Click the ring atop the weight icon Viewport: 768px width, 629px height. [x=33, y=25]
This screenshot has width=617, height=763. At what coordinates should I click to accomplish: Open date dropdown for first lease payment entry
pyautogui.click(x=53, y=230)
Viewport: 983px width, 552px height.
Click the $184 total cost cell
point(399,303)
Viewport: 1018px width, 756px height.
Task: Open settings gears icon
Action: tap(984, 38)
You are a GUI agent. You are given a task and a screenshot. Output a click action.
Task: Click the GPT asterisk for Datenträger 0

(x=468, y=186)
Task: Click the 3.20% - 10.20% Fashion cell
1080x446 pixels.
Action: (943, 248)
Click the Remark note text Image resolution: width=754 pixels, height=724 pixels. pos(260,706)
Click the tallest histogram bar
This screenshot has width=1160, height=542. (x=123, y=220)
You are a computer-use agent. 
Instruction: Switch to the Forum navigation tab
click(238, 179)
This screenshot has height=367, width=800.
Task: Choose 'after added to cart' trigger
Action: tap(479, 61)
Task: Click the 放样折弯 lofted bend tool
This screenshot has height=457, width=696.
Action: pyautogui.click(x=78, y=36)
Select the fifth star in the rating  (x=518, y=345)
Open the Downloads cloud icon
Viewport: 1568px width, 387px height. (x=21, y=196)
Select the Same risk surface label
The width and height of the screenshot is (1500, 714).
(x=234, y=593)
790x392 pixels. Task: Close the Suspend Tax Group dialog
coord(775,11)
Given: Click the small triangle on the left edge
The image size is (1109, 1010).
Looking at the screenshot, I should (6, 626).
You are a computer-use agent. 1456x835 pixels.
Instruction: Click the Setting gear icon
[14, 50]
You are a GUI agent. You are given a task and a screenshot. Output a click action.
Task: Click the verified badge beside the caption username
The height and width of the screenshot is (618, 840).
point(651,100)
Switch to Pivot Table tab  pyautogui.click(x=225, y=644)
******
* **What you need to do**:
Using the line that contains "Task: Click the verified" as the first, reproduce each line exactly through the last line of the listing.

* **Solution for this problem**:
Task: Click the verified badge beside the caption username
The height and width of the screenshot is (618, 840).
point(651,100)
Switch to Pivot Table tab  pyautogui.click(x=225, y=644)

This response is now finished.